Al principio, la gente, estupefacta exclamaba “pero que le hacen a Elvis, es el rey” pero cuando la Putiffa sacó el arma y dijo: el rey de los cojones; no sabe cantar, a este le enseño yo, vas a ver, mientras lo pateaba a grosso modo, despavorida la gente abandonó el local. Ya iba yo a darle el tiro de gracia cuando la Putiffa en un alarde koljosiano revolucionario me conmino:
No. A este le enseño yo a cantar. Por quintuplicado. Vamos a darle un paseo.

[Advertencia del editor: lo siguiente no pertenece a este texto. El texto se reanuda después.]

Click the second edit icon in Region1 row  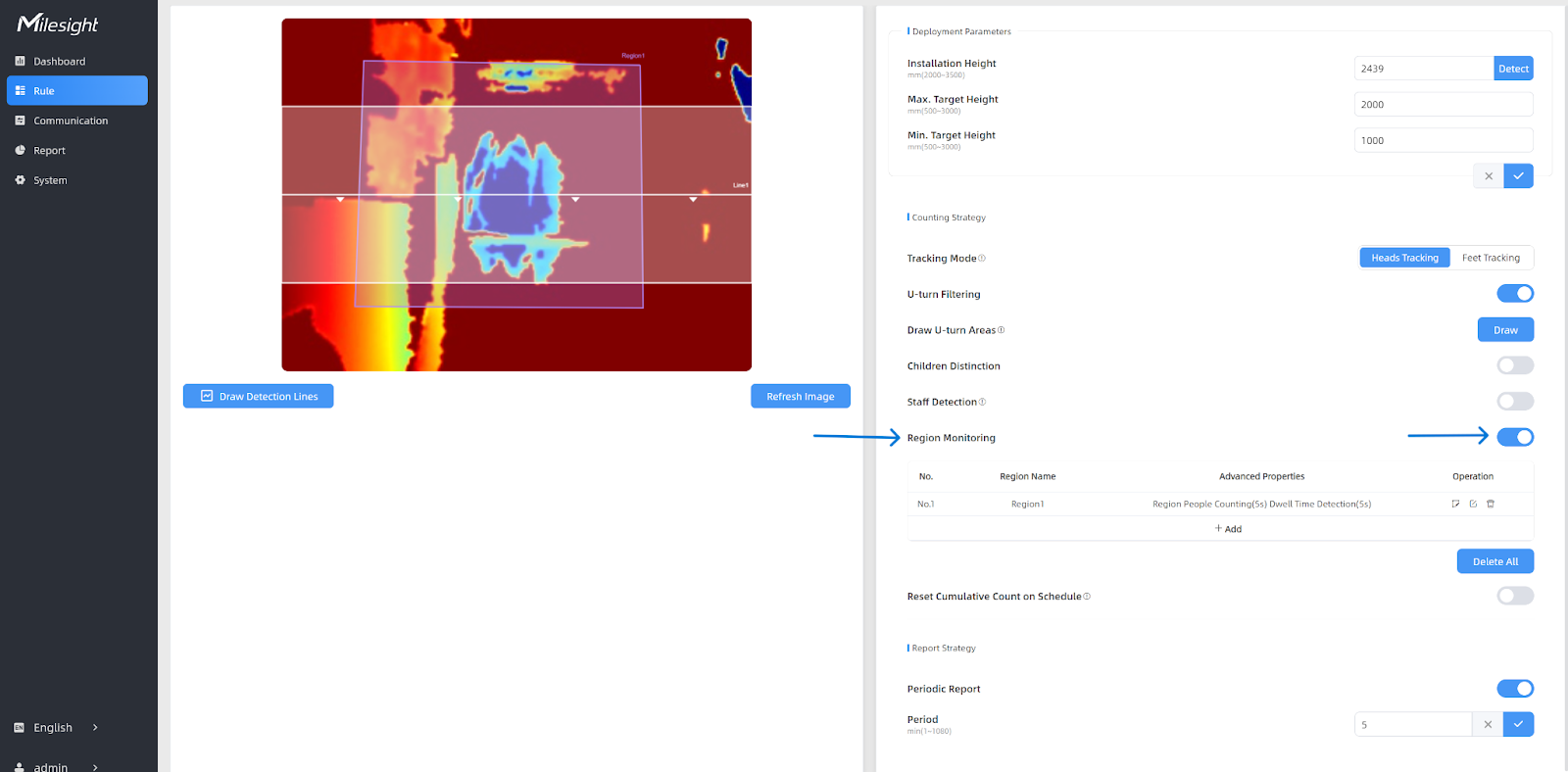point(1473,504)
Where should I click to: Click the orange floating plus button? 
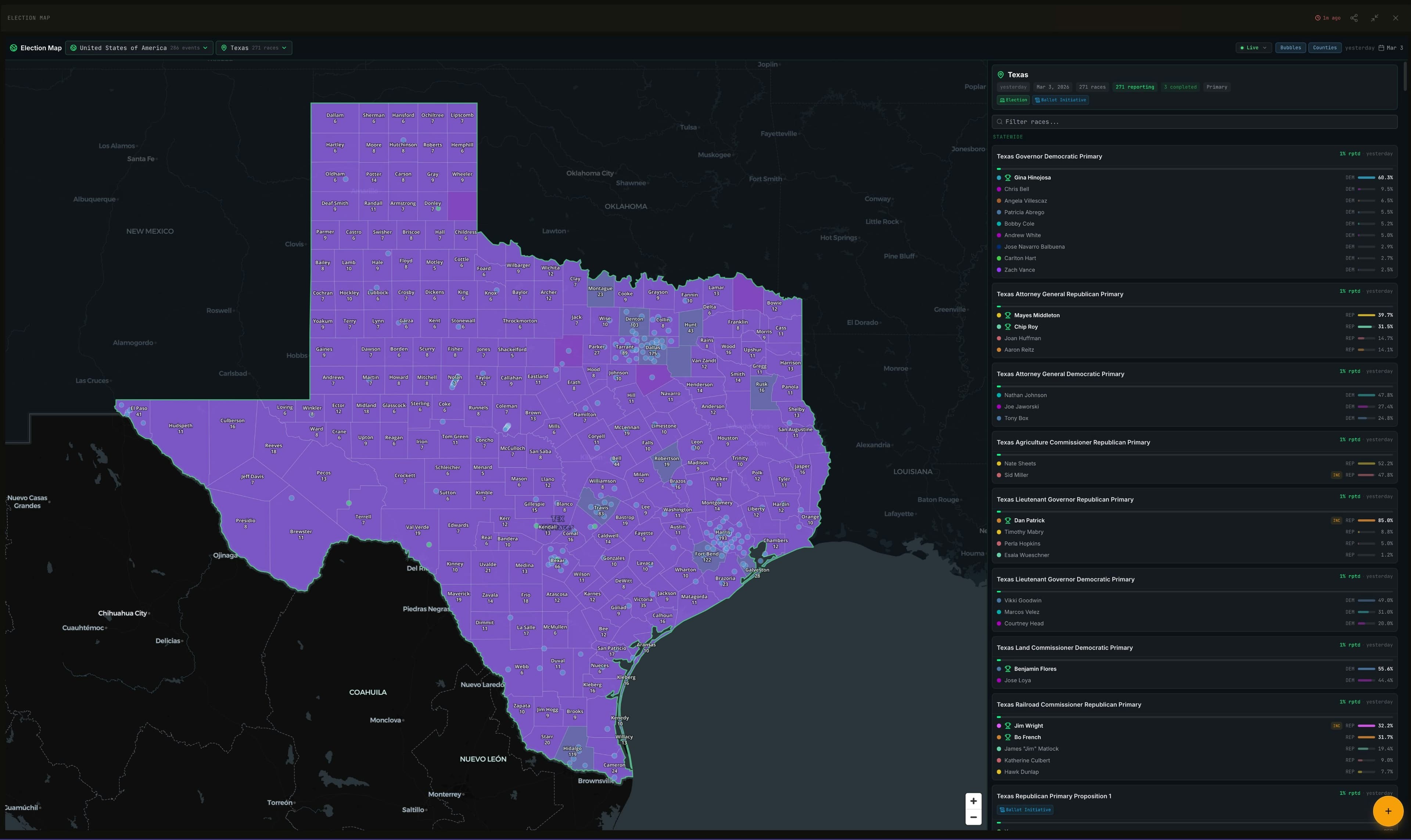pos(1388,811)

Lo sacamos por la puerta de atrás con una carretilla al gordo, y lo metimos en el maletero, pero vivo, no como siempre. Había mucho alboroto en el casino, así que decidimos salir de la ciudad.
Aquel además de gordo no tenía ni idea de música. Pero ni idea. Como lo buscaban por la prensa y la tv, íbamos dándole palizas por todas las ciudades del enemigo capitalista opresor, de manera que no nos pudiera detectar la policía, intentado afinarle la voz para que aprendiera, y que cantara con respeto Ochi Chernyie, pero no hubo manera: ni aprendió a cantar; ni adelgazó. Por las reglas del NKVD íbamos cambiando de ciudad habitualmente, y el gordo en el maletero, pero los únicos problemas que encontrábamos era como hacer cantar bien a aquel matriosko con luces de emergencia. Lanzaba alaridos, intentaba moverse, pero no había manera, el pobre no servía para nada de música, sólo era espectáculo, fascista y retrógado de tv, no servía ni para cantar ni para alentar a las masas. La Putiffa pretendía, con un taladro mecánico que encontró casualmente en una ferretería, hacerle un poco la peluquería, y ponerle el tupé a rosca, pero estábamos a las afueras de la ciudad, y no había donde enchufar aquello, aunque sin hacérselo, de los alaridos que daba debieron espantarse toda la ciudad: los coyotes salían huyendo despavoridos.
Lo dejamos tirado por ahí; nos enteramos de que quisieron hacer que no había pasado nada e intentaban que pasara como si fuera un rebelde que se había ido de juerga; luego intentó seguir cantando como si no hubiera pasado nada, pero al poco murió: nosotras no fuimos.
Pero la gente que lo había oído dando aullidos por todo USA hizo algún tipo de traslación mental, dado el poco tiempo pasado, pensaron que los aullidos que había ido dando por todo USA es que aun estaba vivo y se había fugado y tonterías así. De hecho siguen manteniendo que aun sigue vivo y que lo han oído cantar. La Putiffa cuando se pone a la faena, sea la que sea, es implacable; aun les parece oírlo, ganas le ponía a guantazos, pero no tenía lo que había que tener.
A cualquier cosa llaman cantante, que degradados: deberían conocer los coros y danzas del ejército soviético.